I don't harbor any affection for the founder of Facebook knock-off VKontakte (VK, for short) Pavel Durov -- I noted back in May 2012 how he was a spoiled rich a-hole. Yet undoubtedly, Durov's fleeing Russia is a harbinger of an even more despotic rule to come under Russia's President Vladimir Putin.
VK, which largely resembles an older version of Facebook, attracts about 60 million users daily, primarily from countries in the former Soviet Union, vastly outstripping Facebook's reach in the region. It played an instrumental role in bringing hundreds of thousands of protesters into the streets in late 2011 in the wake of widely manipulated parliamentary elections, and it has played a part in drawing crowds to the Kiev protest movement that helped oust Ukraine's pro-Russian president in February.
As many others have predicted, Putin's strong-armed adventures abroad must certainly coincide with a stronger hand at home against Russian dissidents, journalists, academics, ethnic and other minorities, and entrepreneurs.
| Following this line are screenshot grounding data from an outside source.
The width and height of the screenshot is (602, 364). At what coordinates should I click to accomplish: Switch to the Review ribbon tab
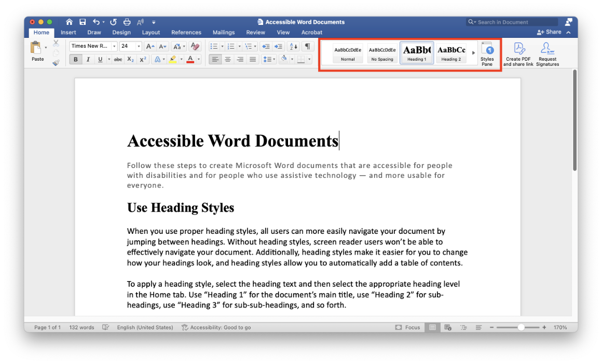(255, 32)
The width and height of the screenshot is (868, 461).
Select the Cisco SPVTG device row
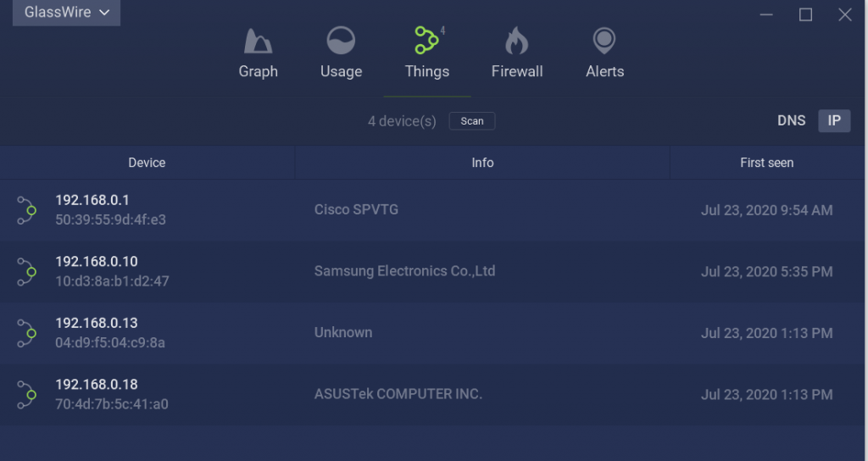[x=431, y=210]
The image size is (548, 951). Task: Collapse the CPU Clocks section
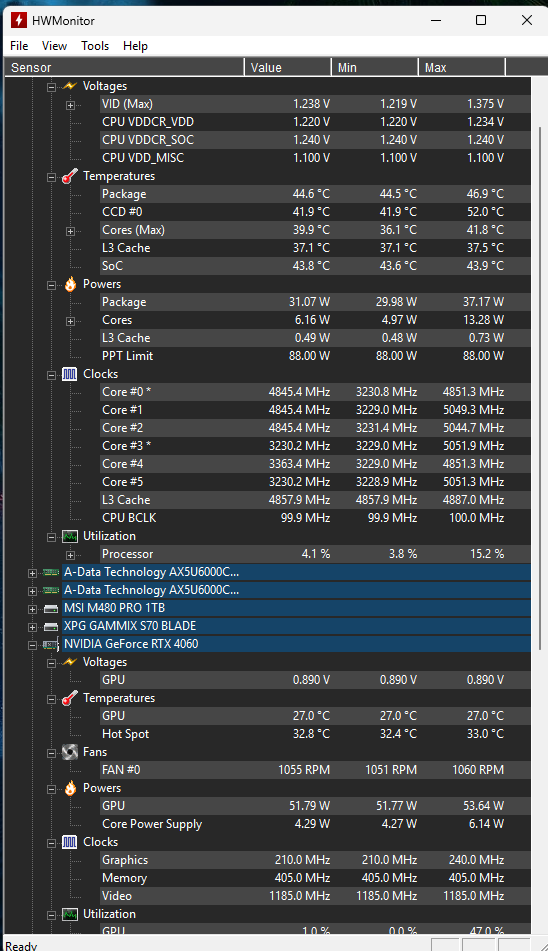click(x=52, y=375)
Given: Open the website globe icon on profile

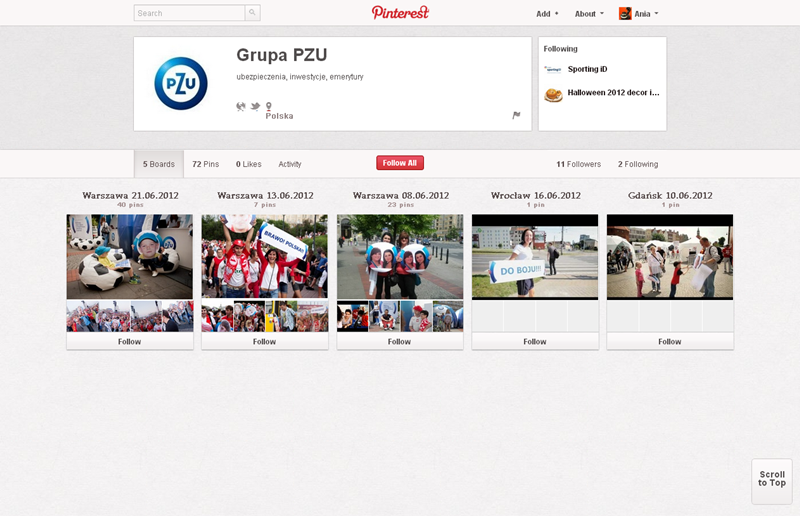Looking at the screenshot, I should point(241,106).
Putin simply cannot allow a version of reality that isn't his own.
As AP noted:
On Tuesday, the Russian parliament passed a law requiring social media websites to keep their servers in Russia and save all information about their users for at least half a year. The same law, which will go into effect in August if signed by Putin, gave bloggers the same legal status — and responsibilities — as media outlets, making them more vulnerable to accusations of libel or extremism.
Durov said "we held out for seven and a half years," meaning VK held some semblance of freedom despite Putin. But a threat to autocracy anywhere is a threat to autocracy everywhere; and threats cannot be tolerated.